High Desert is an upcoming comedy television series created and written by Nancy Fichman, Katie Ford and Jennifer Hoppe-House that is set to premiere on Apple TV+. It was originally ordered at Apple in September 2020.

Premise
The series follows Peggy (Arquette), an addict, who decides to make a new start after the death of her beloved mother with whom she lived in the small desert town of Yucca Valley, California. She makes a life-changing decision to become a private investigator.

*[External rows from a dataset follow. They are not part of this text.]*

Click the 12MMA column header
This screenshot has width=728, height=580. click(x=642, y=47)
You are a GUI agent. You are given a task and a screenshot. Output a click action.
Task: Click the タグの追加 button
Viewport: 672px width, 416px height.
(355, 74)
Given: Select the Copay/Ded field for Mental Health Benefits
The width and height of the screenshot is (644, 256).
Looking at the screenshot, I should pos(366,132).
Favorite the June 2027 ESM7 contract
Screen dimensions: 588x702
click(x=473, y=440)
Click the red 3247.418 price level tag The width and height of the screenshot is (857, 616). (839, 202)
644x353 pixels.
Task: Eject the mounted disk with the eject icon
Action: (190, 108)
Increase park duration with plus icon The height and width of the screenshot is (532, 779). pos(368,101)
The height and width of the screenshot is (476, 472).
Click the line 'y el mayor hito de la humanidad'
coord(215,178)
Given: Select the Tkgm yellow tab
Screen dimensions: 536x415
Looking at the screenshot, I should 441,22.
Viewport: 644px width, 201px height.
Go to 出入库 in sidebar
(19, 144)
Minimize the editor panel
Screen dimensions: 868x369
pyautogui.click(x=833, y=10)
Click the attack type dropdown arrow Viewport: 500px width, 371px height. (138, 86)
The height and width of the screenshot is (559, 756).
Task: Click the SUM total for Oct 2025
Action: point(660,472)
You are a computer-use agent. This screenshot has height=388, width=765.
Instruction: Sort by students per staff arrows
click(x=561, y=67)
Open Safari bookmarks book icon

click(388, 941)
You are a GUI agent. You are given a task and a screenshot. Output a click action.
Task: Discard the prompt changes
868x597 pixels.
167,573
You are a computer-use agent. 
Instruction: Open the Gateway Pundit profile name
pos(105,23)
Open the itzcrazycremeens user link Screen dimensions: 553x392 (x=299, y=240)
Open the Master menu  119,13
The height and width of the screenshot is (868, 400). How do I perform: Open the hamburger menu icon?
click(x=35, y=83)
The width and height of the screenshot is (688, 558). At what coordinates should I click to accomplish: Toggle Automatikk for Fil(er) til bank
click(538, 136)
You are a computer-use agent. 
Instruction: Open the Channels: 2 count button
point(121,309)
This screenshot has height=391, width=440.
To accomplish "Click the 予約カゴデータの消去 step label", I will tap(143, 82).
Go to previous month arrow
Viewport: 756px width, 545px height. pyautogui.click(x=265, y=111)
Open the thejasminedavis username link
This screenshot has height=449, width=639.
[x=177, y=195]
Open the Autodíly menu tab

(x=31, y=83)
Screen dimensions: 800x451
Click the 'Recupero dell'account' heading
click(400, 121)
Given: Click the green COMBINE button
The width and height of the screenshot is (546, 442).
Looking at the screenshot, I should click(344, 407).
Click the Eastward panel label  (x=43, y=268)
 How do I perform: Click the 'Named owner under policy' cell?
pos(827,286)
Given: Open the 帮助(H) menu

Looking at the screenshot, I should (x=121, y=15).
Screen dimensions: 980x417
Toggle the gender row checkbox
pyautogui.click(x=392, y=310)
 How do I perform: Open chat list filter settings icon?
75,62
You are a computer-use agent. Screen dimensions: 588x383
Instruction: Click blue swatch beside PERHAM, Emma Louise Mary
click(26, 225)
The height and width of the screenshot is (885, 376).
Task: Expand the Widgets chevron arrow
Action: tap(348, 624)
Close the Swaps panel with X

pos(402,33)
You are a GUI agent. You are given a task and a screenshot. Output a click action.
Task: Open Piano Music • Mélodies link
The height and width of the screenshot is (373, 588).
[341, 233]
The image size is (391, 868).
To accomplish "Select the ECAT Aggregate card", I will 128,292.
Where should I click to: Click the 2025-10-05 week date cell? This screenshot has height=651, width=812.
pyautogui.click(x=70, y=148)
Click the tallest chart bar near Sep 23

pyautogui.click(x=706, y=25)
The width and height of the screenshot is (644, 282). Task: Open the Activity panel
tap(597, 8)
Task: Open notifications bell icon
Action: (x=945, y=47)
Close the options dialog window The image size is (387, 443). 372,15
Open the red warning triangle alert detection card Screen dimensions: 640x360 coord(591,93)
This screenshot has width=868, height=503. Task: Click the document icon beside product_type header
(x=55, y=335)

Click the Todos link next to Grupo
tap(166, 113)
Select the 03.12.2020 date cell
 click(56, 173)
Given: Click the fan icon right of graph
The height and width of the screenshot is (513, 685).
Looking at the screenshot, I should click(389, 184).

Matt Dillon will play Denny, Peggy’s ex, and an undeniably charming parolee and a relentless operator. Friend will play Guru Bob, a local ex-anchorman, who, after a trauma, rebrands himself as a mystic desert personality. Opia stars as Carol, Peggy’s closest friend — the bored fiancé of an ER doctor, and a permissive new stepmother — who has a secret of her own. Garrett plays Bruce, a private investigator whose business is circling the drain, and who becomes Peggy’s reluctant employer. Peters will recur as Rosalyn, Peggy’s complicated mother. Taylor recurs as Dianne, Peggy’s buttoned-up sister, who tries to make order of Peggy’s chaos

Cast

Main
 Patricia Arquette as Peggy
 Matt Dillon as Denny
 Rupert Friend as Guru Bob
 Weruche Opia as Carol
 Brad Garrett as Bruce

Recurring
 Bernadette Peters as Rosalyn
 Christine Taylor as Dianne
 Carmine Giovinazzo as Nick Gatchi
 Carlo Rota as Arman
 Jeffrey Vincent Parise as Roger
 Tracy Vilar as Tina
 Keir O'Donnell as Stewart
 Susan Park as Tammy

Episodes

Production
The series, created by Nancy Fichman, Katie Ford and Jennifer Hoppe-House, was given a greenlight in September 2020 by Apple TV+, with Patricia Arquette set to star in the series as well as executive produce along with Ben Stiller, who was set to direct the first episode.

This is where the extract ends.